** Kutipan Teks **
Universitas Kedokteran Tokyo di Jepang secara sistematis memangkas skor ujian masuk calon mahasiswa wanita menjadi lebih rendah demi meningkatkan jumlah calon mahasiswa pria yang masuk kampus. Cara seperti ini telah berlangsung selama bertahun-tahun lamanya.
Laporan harian Yomiuri Shimbun menjelaskan, pengurangan skor ujian menjadi lebih rendah 10-20 persen dibandingkan hasil skor calon mahasiswa pria ditemukan dalam investigasi internal atas dugaan suap yang muncul dalam prosedur penerimaan masuk mahasiswa pada musim semi di Universitas Kedokteran Tokyo.

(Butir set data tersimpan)
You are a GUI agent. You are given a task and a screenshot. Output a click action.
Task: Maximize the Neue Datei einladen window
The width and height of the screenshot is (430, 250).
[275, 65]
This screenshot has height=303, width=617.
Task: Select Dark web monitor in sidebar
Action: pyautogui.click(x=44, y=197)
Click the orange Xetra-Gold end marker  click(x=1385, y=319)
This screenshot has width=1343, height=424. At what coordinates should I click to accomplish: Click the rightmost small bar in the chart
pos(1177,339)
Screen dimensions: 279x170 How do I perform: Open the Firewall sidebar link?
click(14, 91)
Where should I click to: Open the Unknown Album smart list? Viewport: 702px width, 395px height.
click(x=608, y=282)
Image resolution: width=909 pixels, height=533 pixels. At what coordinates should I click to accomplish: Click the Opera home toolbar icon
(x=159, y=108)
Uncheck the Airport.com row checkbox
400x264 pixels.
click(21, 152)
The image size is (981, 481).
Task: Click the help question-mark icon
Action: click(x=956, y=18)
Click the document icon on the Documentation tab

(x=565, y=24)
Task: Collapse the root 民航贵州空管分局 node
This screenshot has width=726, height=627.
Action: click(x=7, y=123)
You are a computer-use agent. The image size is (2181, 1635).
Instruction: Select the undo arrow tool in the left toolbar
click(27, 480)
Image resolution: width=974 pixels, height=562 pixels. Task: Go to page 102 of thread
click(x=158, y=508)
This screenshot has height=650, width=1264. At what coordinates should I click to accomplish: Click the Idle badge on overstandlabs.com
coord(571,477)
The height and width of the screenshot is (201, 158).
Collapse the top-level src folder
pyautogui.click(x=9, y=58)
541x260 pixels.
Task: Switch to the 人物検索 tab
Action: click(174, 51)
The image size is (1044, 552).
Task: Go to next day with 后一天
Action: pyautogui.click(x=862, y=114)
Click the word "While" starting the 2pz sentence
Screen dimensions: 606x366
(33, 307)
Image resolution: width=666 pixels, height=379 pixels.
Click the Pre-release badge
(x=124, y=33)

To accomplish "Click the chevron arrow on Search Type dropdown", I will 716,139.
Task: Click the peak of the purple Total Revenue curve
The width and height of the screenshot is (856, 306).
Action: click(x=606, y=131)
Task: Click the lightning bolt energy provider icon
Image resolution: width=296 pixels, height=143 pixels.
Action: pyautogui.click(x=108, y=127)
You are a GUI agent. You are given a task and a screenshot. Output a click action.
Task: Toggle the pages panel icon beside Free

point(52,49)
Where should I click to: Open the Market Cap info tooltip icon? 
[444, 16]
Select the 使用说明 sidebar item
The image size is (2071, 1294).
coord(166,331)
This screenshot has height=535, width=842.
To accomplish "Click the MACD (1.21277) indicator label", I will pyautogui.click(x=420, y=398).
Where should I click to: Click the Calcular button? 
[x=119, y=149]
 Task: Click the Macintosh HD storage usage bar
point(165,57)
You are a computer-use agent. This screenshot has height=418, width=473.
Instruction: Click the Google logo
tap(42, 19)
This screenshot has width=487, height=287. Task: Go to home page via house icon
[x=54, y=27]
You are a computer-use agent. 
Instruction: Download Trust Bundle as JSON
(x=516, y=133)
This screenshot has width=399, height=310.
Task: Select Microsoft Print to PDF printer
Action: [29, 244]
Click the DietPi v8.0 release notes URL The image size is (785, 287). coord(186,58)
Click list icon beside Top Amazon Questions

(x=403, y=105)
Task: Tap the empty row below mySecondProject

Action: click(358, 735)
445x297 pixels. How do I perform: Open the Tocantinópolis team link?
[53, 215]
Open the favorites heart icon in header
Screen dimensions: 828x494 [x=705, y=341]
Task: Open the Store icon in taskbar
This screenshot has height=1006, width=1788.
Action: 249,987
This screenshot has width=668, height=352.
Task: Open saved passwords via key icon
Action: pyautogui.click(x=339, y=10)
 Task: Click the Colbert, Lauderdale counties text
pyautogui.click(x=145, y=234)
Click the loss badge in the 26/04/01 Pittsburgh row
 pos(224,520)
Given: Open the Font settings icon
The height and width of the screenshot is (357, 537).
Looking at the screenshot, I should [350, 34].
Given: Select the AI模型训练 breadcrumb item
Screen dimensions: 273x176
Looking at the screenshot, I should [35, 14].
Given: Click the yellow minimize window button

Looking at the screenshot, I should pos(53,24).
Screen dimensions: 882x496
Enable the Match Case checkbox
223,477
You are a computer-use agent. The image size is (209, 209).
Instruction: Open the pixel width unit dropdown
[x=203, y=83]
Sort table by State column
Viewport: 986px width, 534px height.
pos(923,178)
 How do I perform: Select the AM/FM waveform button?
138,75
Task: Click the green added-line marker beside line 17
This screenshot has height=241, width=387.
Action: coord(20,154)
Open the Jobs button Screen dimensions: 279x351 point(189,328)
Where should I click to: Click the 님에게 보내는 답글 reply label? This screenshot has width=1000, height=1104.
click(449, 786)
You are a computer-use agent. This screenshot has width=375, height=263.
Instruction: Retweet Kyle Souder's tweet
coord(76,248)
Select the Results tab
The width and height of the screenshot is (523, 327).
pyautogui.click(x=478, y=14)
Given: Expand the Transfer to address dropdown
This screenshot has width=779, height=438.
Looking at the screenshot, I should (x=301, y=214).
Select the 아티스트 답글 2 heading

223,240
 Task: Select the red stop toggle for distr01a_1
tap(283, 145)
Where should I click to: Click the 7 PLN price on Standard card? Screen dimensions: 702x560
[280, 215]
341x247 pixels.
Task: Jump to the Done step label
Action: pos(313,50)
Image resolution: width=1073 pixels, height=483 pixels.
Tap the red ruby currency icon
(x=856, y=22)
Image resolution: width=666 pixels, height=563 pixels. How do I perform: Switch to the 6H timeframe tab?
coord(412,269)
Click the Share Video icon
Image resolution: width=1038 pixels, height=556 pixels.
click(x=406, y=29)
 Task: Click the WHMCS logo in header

** Soal dan Tugas **
1. Menurut kutipan tentang ujian masuk Universitas Kedokteran Tokyo, seberapa besar skor ujian calon mahasiswa wanita dikurangi dibandingkan skor calon mahasiswa pria?
2. Tuliskan kembali tanpa perubahan bagian kutipan tentang ujian masuk Universitas Kedokteran Tokyo mulai dari "Universitas Kedokteran Tokyo di" sampai dengan "Universitas Kedokteran Tokyo.".

** Jawaban per Tugas **
1. Skornya dikurangi menjadi lebih rendah 10-20 persen.

2.
Universitas Kedokteran Tokyo di Jepang secara sistematis memangkas skor ujian masuk calon mahasiswa wanita menjadi lebih rendah demi meningkatkan jumlah calon mahasiswa pria yang masuk kampus. Cara seperti ini telah berlangsung selama bertahun-tahun lamanya.
Laporan harian Yomiuri Shimbun menjelaskan, pengurangan skor ujian menjadi lebih rendah 10-20 persen dibandingkan hasil skor calon mahasiswa pria ditemukan dalam investigasi internal atas dugaan suap yang muncul dalam prosedur penerimaan masuk mahasiswa pada musim semi di Universitas Kedokteran Tokyo.